Conservée au musée du château de Versailles et de Trianon, cette gouache sur papier de la Reine Marie-Antoinette a été réalisée au cours de l’année 1775 par le peintre Jean-Baptiste Gautier-Dagoty. Plongeons ensemble au cœur du tableau Marie-Antoinette à la harpe pour en saisir toutes les subtilités !
Contexte de la réalisation du tableau de Gautier-Dagoty
Dès son arrivée en France, Dagoty, fils d’un graveur, a évolué à la Cour, côtoyant chaque jour ceux qui se prêtaient au jeu de son pinceau ou de son crayon. Ce fut d’abord Louis XV, puis le Dauphin, et rapidement la famille royale au complet. Il devint le protégé de Marie-Antoinette. « Son art était médiocre, mais la vérité de son pinceau, extrême » : ce n’est pas tant la ressemblance des visages qui est saisissante, mais plutôt des costumes et des attitudes, étudiés avec soin.
Marie-Antoinette joue de la harpe, entourée de chanteurs. La Reine, grande amatrice de fêtes et de divertissements, avait pris l’habitude de donner de nombreux concerts, notamment dans les jardins du château du Versailles. Elle organisait des auditions privées dans ses petits appartements, ainsi qu’à Trianon, devenu rapidement son domaine favori.
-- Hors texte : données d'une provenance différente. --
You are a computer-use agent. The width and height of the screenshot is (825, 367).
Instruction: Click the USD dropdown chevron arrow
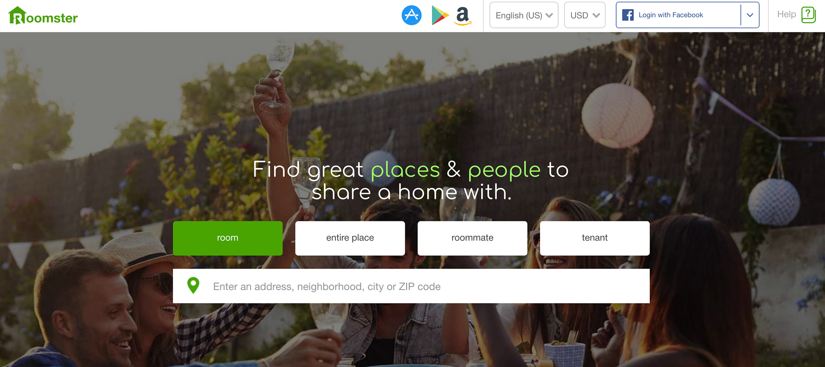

En grande partie factice et reconstituée, la scène qui se déroule sur ce portrait n’en demeure pas moins extrêmement précieuse. Témoignage d’un instant de vie de Cour, elle renseigne aussi sur l’état et la décoration de la chambre d’apparat de la souveraine.
Ce portrait représente l’unique illustration dans l’iconographie royale française d’Ancien Régime des activités qui occupaient la matinée de la Reine après la cérémonie du lever !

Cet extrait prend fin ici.